(5.30pm, Wednesday 24 July 2013, Wayside Chapel)
Thank you, Graeme [Long] and hello, everyone. I would like firstly to acknowledge the Gadigal people of the Eora nation, the traditional custodians of our land, and to pay my respects to their Elders. I also acknowledge the people of 200 nations who live in our City.
I also acknowledge:
- Mr Bradley Foxlewin, Deputy Mental Health Commissioner for NSW
- Dr Peter McGeorge, director of the Alcohol, Drug and Mental Health Program at St Vincent's, and also a board member of the Wayside Chapel and, of course,
- Jennifer Lee, founder of the Deck of Dreams project
It's a fantastic project, one which I was so pleased could be funded through my Lord Mayor's Salary Trust.
The idea was Jennifer's but the application came from St Vincent's through its City of Sydney Narrative Project.
The aim is to engage people who live with mental illness, with substance dependency, with social disadvantage or homelessness and equip them with the skills to tell their stories.
The focus in Deck of Dreams is on people living with mental health issues, whether directly or through association. So it has involved families and friends, carers, community members and health professionals, as well as those who are or have suffered illness themselves.
That's a pretty broad net - and a good reminder that strong and healthy communities only emerge when we are all engaged. Communities aren't created by people living in separate boxes.

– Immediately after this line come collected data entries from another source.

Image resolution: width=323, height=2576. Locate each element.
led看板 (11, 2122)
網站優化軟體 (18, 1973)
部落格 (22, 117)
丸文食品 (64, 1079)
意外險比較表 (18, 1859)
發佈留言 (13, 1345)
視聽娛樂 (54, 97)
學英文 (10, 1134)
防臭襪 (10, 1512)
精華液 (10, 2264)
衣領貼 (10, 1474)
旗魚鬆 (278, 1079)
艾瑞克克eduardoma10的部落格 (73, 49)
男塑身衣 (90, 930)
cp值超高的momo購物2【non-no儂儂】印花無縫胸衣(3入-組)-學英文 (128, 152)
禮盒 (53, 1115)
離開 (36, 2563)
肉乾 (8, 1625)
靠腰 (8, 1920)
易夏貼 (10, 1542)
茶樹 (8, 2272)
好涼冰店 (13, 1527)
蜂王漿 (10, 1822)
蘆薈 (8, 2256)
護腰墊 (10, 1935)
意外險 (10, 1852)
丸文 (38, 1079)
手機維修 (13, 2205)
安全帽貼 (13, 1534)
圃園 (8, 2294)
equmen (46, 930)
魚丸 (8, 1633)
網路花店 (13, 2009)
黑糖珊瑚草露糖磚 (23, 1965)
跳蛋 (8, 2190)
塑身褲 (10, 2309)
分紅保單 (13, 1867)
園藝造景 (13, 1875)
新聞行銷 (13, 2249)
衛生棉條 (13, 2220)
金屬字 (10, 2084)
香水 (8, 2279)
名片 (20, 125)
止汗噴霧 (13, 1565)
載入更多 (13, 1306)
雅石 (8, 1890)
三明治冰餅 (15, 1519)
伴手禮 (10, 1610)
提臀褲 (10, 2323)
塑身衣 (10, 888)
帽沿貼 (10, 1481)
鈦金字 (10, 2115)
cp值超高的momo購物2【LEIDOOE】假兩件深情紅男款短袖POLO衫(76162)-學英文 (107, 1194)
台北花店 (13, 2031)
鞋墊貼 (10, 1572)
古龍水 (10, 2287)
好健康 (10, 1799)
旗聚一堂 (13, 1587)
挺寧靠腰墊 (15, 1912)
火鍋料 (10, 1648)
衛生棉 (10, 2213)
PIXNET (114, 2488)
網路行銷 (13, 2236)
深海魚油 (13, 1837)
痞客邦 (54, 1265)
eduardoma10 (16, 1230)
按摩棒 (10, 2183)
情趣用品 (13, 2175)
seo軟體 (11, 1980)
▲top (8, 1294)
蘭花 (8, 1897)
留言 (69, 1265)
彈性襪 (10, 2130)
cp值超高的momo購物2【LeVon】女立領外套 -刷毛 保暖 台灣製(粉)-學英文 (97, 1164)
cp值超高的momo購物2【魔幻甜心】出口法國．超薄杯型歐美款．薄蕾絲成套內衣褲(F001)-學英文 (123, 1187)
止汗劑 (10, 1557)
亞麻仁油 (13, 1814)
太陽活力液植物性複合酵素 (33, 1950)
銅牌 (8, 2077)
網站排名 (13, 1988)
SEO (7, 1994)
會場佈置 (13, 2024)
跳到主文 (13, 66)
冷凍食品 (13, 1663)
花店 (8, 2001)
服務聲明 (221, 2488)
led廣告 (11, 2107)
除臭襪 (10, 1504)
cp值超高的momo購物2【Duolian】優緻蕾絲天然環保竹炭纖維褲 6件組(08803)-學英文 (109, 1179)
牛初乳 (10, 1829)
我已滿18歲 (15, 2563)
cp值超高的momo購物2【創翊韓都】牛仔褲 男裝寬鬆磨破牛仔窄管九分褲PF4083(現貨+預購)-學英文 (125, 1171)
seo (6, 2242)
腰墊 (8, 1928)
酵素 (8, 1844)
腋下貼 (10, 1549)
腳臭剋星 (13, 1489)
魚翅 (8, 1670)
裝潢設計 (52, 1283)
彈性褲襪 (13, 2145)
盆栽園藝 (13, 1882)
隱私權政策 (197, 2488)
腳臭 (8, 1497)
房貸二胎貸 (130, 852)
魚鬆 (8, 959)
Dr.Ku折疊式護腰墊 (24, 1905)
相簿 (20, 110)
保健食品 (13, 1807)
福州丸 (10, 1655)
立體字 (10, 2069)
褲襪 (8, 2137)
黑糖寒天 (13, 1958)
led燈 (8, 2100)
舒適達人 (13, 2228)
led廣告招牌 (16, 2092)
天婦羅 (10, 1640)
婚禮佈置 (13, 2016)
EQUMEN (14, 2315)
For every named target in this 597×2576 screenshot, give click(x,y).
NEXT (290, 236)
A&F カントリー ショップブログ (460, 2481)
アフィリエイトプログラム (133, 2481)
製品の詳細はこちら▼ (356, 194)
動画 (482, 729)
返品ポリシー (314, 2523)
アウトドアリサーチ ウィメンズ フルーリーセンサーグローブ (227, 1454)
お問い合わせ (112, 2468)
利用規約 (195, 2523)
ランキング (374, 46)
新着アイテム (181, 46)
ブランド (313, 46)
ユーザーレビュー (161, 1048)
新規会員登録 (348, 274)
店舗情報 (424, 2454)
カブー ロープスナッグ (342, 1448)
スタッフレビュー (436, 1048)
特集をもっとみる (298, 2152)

And that's what's so wonderful about Deck of Dreams. It captures the spirit of community collaboration. It involved organisations around Sydney hosting workshops, creating spaces and providing other assistance for people to create their own artwork.
The deck tells a more positive story about mental health issues; it tells are there are ways forward; it reminds us that every individual matters, and that everyone has a story to tell.
We humans have always been story-tellers. Our stories help sift and order our experiences and make sense of an often-confusing world, they speak of our hopes and aspirations, and they remind us of our common humanity. Stories are how we teach, and hopefully learn from each other.
For some who participated in the Deck of Dreams, it was, perhaps, the first time they had the opportunity give voice to their dreams.
I am sure it was an incredibly empowering experience for all those who took part and it will be an enriching experience for all those who look carefully at what it is telling us.
I'm proud to have been able to support it through my Salary Trust, and proud to launch it here today. Thank you.